▼

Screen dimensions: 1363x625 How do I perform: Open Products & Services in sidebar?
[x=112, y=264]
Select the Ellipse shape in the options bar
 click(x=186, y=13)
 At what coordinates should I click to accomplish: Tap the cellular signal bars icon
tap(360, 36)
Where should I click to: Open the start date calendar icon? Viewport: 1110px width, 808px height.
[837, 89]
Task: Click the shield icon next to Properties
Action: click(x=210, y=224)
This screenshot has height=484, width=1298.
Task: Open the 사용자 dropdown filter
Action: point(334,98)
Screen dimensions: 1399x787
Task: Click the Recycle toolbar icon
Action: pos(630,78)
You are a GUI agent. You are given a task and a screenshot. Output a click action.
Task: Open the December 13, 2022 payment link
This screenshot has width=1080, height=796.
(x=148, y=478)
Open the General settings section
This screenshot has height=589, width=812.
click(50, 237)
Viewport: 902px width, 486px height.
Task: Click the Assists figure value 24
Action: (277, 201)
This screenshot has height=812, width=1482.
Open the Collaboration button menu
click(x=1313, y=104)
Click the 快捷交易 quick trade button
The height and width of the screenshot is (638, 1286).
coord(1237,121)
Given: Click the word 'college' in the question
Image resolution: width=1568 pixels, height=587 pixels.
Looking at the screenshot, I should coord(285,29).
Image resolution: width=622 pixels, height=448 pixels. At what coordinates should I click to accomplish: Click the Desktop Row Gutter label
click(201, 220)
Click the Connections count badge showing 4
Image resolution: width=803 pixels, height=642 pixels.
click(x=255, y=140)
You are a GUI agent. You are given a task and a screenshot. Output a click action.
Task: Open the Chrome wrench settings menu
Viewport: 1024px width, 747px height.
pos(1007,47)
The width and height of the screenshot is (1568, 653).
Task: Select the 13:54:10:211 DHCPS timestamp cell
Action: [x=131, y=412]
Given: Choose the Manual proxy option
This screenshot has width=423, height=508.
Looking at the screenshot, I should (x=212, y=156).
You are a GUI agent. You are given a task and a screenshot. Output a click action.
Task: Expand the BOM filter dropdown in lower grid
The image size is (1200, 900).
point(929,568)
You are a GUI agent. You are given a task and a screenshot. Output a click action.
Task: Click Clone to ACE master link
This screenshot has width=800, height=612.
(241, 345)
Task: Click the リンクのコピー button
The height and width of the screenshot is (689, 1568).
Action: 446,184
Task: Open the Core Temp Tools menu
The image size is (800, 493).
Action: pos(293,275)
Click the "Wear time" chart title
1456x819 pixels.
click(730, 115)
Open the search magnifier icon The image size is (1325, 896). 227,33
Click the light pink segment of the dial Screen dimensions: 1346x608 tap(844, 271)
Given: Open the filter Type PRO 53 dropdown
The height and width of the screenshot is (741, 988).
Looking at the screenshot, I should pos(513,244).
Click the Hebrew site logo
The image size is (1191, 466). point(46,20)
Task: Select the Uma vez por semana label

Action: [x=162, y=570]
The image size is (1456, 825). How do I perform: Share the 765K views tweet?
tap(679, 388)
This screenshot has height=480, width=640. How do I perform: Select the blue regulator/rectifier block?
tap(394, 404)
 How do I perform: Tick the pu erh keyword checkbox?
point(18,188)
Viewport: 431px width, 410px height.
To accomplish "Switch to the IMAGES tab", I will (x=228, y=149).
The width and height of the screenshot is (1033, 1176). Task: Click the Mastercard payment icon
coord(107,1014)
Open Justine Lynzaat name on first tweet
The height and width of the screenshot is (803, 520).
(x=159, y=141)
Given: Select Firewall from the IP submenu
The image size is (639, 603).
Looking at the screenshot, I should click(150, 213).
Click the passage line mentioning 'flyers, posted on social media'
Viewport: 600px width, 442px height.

▲

◆ ABOUT THIS TASK: Here the job is to set down exactly the lines of the material above that fall between the one with "Where should I" and the one with "Given: Click the", inclusive, and nothing beyond them.

◆ TASK RESULT:
Where should I click to: Open the start date calendar icon? Viewport: 1110px width, 808px height.
[837, 89]
Task: Click the shield icon next to Properties
Action: click(x=210, y=224)
This screenshot has height=484, width=1298.
Task: Open the 사용자 dropdown filter
Action: point(334,98)
Screen dimensions: 1399x787
Task: Click the Recycle toolbar icon
Action: pos(630,78)
You are a GUI agent. You are given a task and a screenshot. Output a click action.
Task: Open the December 13, 2022 payment link
This screenshot has width=1080, height=796.
(x=148, y=478)
Open the General settings section
This screenshot has height=589, width=812.
click(50, 237)
Viewport: 902px width, 486px height.
Task: Click the Assists figure value 24
Action: (277, 201)
This screenshot has height=812, width=1482.
Open the Collaboration button menu
click(x=1313, y=104)
Click the 快捷交易 quick trade button
The height and width of the screenshot is (638, 1286).
coord(1237,121)
Given: Click the word 'college' in the question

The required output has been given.